### Excerpt
──────────
He also wrote that the reason for such carelessness is… security advancements. Sounds like a paradox, but in fact there is none.

The improved defences of browswers and operating systems has led to a state where today users encounter the threats of malicous programs less often than previously.  As a result some of them, not thinking, switch off individual components of their antivirus products or don’t use them at all“, Semenchenko wrote.

And that’s what criminals are happy about. They are counting on mistakes such as launching executable files from emails coming from unconfirmed sources, or clicking dubious links. The availability of ‘advanced’ systems of defense does not relieve the user of the need to follow the security policy and basic rules of safety.

With encrypting ransomware, frightening and taking victims by surprise are the primary means of extortion. They could probably do without it, but a recurring story with ransomware is that the targeted user or entity receives an intimidating letter ostensibly coming from law enforcement agencies – police, investigative bodies, even courts and/or debt collectors. The combination of an official emblem, a menacing header with lots of CAPS LOCK for added formidability – this mesmerizing “cocktail” works astonishingly well, with amusing incidents such as this one: The person, scared by an encrypter, turned himself over to police, and got charged with committed crimes.
──────────
### Problems and tasks
1. In the excerpt on ransomware, what are the primary means of extortion with encrypting ransomware?
2. List every sender that, according to the excerpt on ransomware, the intimidating letters ostensibly come from.
──────────
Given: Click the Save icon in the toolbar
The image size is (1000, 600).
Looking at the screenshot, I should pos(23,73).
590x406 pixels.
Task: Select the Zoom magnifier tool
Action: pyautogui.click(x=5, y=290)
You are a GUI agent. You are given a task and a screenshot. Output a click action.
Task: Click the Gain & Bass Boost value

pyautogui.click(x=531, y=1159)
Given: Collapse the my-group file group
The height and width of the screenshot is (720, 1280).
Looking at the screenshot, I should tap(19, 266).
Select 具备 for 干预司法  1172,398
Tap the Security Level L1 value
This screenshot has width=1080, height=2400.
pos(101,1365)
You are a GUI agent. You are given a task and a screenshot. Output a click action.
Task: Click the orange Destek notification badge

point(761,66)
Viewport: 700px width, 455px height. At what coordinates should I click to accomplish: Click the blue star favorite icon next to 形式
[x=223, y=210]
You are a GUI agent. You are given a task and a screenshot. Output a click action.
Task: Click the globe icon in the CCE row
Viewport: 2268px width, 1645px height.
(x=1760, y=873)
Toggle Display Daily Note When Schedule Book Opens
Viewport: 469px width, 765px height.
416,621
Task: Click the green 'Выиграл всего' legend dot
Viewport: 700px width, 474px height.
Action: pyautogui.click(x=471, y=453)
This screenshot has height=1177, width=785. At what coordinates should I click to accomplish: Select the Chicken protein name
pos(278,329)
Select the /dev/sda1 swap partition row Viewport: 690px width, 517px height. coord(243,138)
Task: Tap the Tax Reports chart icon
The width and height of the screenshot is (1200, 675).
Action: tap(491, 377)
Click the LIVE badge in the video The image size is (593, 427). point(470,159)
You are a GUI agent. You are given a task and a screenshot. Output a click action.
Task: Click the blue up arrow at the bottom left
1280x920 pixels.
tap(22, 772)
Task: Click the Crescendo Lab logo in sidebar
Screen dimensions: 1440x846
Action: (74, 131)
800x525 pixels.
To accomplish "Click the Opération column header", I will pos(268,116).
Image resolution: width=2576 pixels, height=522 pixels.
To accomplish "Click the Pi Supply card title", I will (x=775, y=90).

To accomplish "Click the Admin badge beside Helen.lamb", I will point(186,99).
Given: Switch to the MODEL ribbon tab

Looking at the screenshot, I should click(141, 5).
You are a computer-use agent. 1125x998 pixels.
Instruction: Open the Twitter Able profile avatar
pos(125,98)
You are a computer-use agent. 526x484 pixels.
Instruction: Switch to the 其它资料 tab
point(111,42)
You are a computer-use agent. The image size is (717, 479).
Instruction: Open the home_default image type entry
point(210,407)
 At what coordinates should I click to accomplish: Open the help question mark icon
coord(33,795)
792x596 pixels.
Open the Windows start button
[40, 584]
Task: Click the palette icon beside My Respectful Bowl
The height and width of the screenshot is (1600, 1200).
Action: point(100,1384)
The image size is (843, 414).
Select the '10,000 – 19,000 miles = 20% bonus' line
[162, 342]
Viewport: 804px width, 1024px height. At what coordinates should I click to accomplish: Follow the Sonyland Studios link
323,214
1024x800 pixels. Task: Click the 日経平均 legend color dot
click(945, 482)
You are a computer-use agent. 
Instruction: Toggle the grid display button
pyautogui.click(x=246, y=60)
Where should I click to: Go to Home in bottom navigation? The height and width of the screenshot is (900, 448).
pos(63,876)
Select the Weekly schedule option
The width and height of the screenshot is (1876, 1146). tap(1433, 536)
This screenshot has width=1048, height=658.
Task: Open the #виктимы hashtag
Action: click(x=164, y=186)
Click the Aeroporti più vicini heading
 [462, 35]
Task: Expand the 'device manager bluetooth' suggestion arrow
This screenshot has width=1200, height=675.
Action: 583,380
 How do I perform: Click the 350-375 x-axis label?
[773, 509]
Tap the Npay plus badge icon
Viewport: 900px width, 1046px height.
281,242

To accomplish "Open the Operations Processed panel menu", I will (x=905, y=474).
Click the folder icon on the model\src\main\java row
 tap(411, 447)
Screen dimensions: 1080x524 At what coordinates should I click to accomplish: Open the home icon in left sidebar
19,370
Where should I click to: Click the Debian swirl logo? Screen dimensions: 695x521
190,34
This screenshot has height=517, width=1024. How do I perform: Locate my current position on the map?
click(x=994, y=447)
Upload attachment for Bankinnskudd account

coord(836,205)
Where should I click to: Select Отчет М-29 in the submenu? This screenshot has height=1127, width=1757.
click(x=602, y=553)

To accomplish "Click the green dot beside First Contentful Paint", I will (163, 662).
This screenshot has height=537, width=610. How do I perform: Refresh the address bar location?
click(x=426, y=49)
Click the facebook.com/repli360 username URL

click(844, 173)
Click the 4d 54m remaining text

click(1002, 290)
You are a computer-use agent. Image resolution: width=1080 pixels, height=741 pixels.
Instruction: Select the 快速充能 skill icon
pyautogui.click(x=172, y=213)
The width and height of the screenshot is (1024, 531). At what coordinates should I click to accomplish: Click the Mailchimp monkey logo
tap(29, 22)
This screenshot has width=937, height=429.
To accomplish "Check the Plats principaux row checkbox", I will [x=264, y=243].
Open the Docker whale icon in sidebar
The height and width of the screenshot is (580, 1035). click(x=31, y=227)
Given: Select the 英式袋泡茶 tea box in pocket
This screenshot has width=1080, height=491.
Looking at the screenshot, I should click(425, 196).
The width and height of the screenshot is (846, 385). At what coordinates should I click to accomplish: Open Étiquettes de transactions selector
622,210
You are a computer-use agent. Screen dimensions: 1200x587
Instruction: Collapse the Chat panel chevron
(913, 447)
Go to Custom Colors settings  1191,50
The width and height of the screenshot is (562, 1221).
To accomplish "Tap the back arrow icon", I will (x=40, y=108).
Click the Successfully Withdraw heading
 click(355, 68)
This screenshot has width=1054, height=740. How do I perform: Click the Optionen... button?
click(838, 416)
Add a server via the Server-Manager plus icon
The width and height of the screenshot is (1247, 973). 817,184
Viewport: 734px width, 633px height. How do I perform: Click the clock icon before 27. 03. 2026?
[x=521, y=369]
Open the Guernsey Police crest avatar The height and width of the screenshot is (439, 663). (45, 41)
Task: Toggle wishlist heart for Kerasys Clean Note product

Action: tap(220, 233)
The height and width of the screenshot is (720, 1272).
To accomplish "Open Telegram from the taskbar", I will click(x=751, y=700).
──────────
### Activity answers
1. Frightening victims and taking them by surprise.

2. Police, investigative bodies, courts, debt collectors